Zwei Varianten im Finale

Publiziert in 25 / 2012 - Erschienen am 27. Juni 2012
Laas – Ende Mai trafen sich in Laas Vertreter von Land, Gemeinden und verschiedensten Interessengruppen zum „2. Flussraum-Forum Laas“. Über 5 ­Varianten bezüglich des EU-Projektes „Hochwasserschutz Laas“ (EFRE 2007-2013) wurde diskutiert. Am Ende blieben zwei bevorzugte Optionen übrig: 1) Die Nutzung der Eyrser Au als Rückhaltebecken im Falle von 30- und 100-jährigen Hochwassern und der Gerinneausbau der Etsch und des Schgumser Grabens in Laas; 2) Zusätzlich zu den genannten Maßnahmen die Retention von 100-jährigen Hochwassern in den angrenzenden Obstwiesen mitsamt Reaktivierung des Alt-Arms der Etsch. Bei beiden Varianten ist die Aufweitung der Etsch auf öffentlichem Grund westlich von Laas geplant, um bei einem Hochwasser den Geschiebetransport der Etsch in den Griff zu bekommen. Die Projektarbeiten fußen auf dem 2008 ins Leben gerufenen Etsch-Dialog.
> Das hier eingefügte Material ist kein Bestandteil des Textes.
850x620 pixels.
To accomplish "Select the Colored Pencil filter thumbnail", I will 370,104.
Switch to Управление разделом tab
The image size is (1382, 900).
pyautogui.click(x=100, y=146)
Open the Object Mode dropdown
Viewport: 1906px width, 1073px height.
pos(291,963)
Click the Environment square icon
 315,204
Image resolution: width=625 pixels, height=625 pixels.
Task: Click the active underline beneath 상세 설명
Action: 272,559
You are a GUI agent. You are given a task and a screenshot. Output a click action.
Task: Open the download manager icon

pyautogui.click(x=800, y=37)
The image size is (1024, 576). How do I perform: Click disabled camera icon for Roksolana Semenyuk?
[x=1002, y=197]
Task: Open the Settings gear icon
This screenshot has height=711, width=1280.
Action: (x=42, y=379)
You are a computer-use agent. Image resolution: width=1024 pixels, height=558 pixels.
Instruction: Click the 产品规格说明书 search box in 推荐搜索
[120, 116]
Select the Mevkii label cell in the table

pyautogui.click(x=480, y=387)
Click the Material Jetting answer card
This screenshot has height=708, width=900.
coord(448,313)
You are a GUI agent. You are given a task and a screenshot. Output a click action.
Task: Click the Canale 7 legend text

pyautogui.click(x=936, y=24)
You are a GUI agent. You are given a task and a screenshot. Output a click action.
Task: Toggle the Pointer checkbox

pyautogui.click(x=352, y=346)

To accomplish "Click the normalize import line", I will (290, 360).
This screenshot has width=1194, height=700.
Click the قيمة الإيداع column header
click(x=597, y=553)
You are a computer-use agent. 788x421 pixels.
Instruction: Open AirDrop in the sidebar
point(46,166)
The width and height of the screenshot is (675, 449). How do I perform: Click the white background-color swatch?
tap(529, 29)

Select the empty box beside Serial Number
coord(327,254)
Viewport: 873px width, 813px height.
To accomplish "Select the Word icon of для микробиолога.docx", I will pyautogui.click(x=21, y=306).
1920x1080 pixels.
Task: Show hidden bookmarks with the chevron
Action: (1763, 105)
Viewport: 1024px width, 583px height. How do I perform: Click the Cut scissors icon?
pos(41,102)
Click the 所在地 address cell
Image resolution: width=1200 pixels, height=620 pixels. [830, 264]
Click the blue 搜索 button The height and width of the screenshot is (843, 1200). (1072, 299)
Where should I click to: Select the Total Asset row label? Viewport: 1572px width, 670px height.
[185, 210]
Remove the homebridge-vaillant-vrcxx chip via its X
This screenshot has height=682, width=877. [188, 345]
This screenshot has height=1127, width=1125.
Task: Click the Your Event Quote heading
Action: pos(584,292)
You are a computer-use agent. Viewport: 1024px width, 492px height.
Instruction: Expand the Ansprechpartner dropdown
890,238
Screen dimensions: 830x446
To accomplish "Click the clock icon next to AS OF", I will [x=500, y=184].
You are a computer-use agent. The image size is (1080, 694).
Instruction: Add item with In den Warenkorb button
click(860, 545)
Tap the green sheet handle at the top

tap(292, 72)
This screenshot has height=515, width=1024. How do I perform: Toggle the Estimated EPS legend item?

Laut Rudolf Pollinger (Abteilungsdirektor ­Wasserschutzbauten) geht es darum, „Defizite hinsichtlich Hochwasserschutz, Raum­nutzung, Ökologie und Erholungsfunktion der Etsch im Oberen Vinschgau zu beseitigen.“ Bei einem weiteren Laaser „Flussraum-Forum“ im September sollen sich die Interessensvertreter auf eine der beiden Varianten einigen.